● **TESTO DA LEGGERE**:
- - -

Ho letto il memoriale di questo tal R. Castoro sulla Pivano. E mi è piaciuto tantissimo. Mi è piaciuto perché è ricco. Mi chiedo, da un lato, se non sia meglio che l'autore non l'abbia mai intervistata la Pivano perché temo, ma non ne sono sicura, che nel caso in cui l'incontro avesse avuto luogo, egli non avrebbe creato questo scritto. Benché la conoscenza e l'esperienza giornalistica siano interessanti occasioni, non trascurerei il valore di un sogno e un desiderio incompiuti che sul Giudice sul Mulo sono stati generosamente condivisi.

Efigenia Doubtfire ha detto...

Che belle parole mio caro Castoro.Che pensiero delicato questo,denudare l'anima, raccontandoci quella sua passeggiata in via Manzoni...ma precisamente quanti anni fa?
Un altra cosa, quanti libri di Hemingway ha letto, prima di ritornare a prendere in mano Beat Hippie Yippie? (La pellicola di Sturges de Il vecchio e il mare non conta!) Chissà quante belle letture...
Un'altra cosa ancora, caro, Bukowski senza "Y".Certo non che una o due lettere facciano la differenza; che cambierebbe se per sbaglio Robbie Williams firmasse un contratto per un film nel quale deve recitare la parte di uno scienziato matto, padre amabile e sfigato con le donne, e Robin Williams dovesse registrare un video musicale con un tanga tigrato sopra un cubo, con una coda che gli fuoriesce dal(...)muovendosi sensualmente? Mah, niente, sarebbero perfettamente intercambiabili.

- - -

● **CONTENUTO DEI DATI**:
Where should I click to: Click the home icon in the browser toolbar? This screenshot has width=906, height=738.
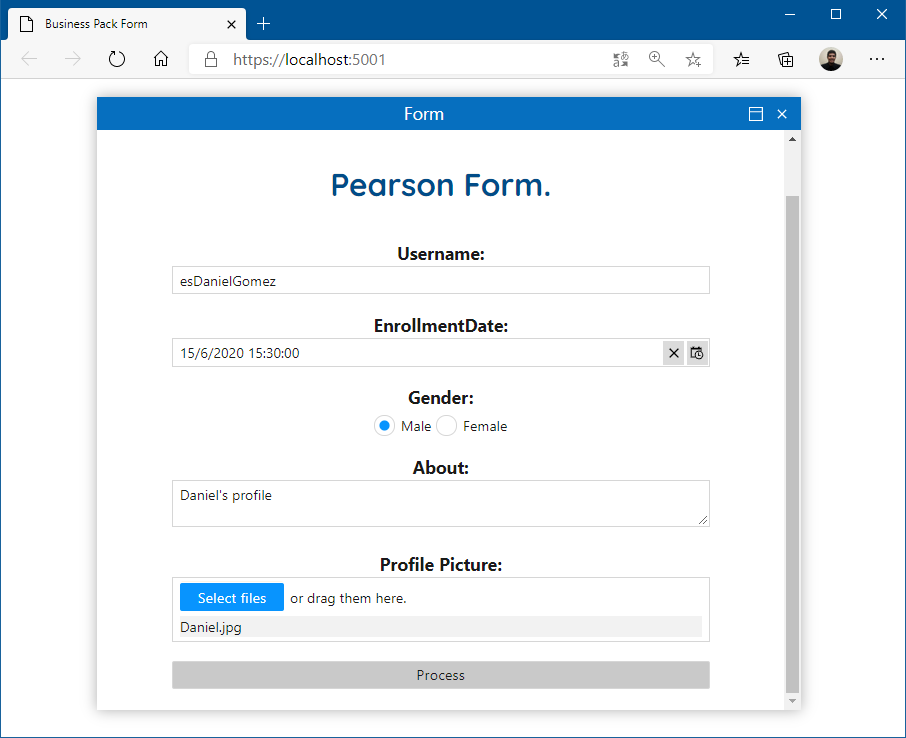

- - -

● **CONSEGNA 1**:
Riporta senza modifiche il passo del testo da leggere che comincia con le parole "Un altra cosa, quanti" e si ferma dopo le parole "quante belle letture...".
● **CONSEGNA 2**:
Riassumi in tre frasi il testo da leggere.

● **RISPOSTA FINALE 1**:
Un altra cosa, quanti libri di Hemingway ha letto, prima di ritornare a prendere in mano Beat Hippie Yippie? (La pellicola di Sturges de Il vecchio e il mare non conta!) Chissà quante belle letture...

● **RISPOSTA FINALE 2**:
Nella prima parte chi scrive racconta di aver letto il memoriale di R. Castoro sulla Pivano e di averlo apprezzato molto perché ricco. Si chiede se non sia stato meglio che l'autore non l'abbia mai intervistata, perché altrimenti forse non avrebbe scritto quel testo, e dà valore al sogno e al desiderio incompiuti condivisi sul Giudice sul Mulo. Efigenia Doubtfire loda poi le parole di Castoro sulla sua passeggiata in via Manzoni, gli domanda quanti anni fa sia avvenuta e quanti libri di Hemingway abbia letto prima di riprendere in mano Beat Hippie Yippie, e gli fa notare che Bukowski si scrive senza "Y".